ETV4 family members bind to ETS DNA-binding sites and both regulate their own expression and the transcription of a subset of genes that are dependent upon testicular luminal fluid factors, including Ggt_pr4, SRD5A1, and Gpx5.

Six-month dietary vitamin E deficiency in rats resulted in a twofold increase in the mRNA level of SRD5A1 gene and a twofold decrease in the mRNA level of GCLM gene but is not directly mediated by changes in promoter DNA methylation.

Insulin increases the expression of 5α-reductase type 1 mRNA via Akt signalling suggest that elevated levels of 5α-reduced androgens seen in hyperinsulinemic conditions might be explained on the basis of a stimulatory effect of insulin on 5α-reductase in granulosa cells leading to impaired follicle growth and ovulation.

== Clinical significance ==
Hyperinsulinemia acutely enhances ACTH effects on both the androgen and glucocorticoid pathways leading to changes in steroid metabolites molar ratios that suggest insulin stimulation of 5α-reductase activity.

PCOS is associated with enhanced androgen and cortisol metabolite excretion and increased 5α-reductase activity that cannot be explained by obesity alone. Increased adrenal corticosteroid production represents an important pathogenic pathway in PCOS.
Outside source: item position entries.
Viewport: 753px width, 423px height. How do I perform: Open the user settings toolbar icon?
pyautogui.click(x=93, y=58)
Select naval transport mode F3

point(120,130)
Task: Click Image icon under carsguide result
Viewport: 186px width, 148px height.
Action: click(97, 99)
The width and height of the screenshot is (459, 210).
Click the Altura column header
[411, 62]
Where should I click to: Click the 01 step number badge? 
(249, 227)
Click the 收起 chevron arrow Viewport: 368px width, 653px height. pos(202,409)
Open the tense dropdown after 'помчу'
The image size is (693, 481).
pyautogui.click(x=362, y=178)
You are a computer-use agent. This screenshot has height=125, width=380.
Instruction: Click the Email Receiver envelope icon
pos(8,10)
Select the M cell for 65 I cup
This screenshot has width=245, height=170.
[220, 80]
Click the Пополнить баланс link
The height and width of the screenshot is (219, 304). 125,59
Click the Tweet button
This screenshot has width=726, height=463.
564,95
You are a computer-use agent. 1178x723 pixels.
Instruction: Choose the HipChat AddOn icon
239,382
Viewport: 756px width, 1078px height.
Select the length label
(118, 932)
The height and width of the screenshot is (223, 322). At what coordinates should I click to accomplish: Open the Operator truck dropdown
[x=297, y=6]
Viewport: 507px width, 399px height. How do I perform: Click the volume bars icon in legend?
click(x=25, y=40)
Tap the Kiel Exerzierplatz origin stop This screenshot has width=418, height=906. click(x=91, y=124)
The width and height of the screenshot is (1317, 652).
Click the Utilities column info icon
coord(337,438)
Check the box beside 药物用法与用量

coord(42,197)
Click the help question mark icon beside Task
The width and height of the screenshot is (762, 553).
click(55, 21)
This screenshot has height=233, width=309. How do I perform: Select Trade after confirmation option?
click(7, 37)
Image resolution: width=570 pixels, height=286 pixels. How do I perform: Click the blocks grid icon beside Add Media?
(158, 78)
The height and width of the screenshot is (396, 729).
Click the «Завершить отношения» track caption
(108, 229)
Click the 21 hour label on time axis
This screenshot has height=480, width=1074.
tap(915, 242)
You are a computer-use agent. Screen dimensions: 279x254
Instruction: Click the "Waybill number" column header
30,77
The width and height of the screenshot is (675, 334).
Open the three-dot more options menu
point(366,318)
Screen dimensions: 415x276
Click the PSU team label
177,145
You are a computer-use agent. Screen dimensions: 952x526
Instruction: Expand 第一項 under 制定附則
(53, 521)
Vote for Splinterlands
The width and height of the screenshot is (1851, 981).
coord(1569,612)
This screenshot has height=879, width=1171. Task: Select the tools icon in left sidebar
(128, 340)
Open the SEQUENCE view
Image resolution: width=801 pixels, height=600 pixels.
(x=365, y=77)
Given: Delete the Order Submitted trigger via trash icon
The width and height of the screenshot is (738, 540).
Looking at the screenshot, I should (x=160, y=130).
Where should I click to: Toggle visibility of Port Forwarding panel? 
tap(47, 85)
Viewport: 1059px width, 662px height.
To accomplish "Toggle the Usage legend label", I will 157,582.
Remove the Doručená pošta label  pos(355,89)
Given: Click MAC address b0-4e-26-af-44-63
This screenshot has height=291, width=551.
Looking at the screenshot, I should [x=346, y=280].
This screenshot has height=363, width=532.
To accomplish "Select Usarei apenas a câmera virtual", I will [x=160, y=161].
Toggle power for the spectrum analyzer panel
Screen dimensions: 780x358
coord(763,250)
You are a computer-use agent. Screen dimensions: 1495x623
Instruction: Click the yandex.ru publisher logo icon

Progression to castration-resistant prostate cancer (CRPC) is accompanied by increased expression of SRD5A1 over SRD5A2, which is otherwise the dominant isoenzyme expressed in the prostate. The dominant route of DHT synthesis in human CRPC bypasses testosterone, and instead requires 5α-reduction of androstenedione by SRD5A1 to 5α-androstanedione, which is then converted to DHT fuelling cancer growth.

==Expression==

SRD5A1 gene expression in human tissues, sorted by fragments per kilobase of exon model per million reads mapped (FPKM). The FPKM data is taken from a 2014 study.

In humans, the protein isozyme encoded by the SRD5A1 gene is expressed in esophagus, liver, skin and 24 other tissues.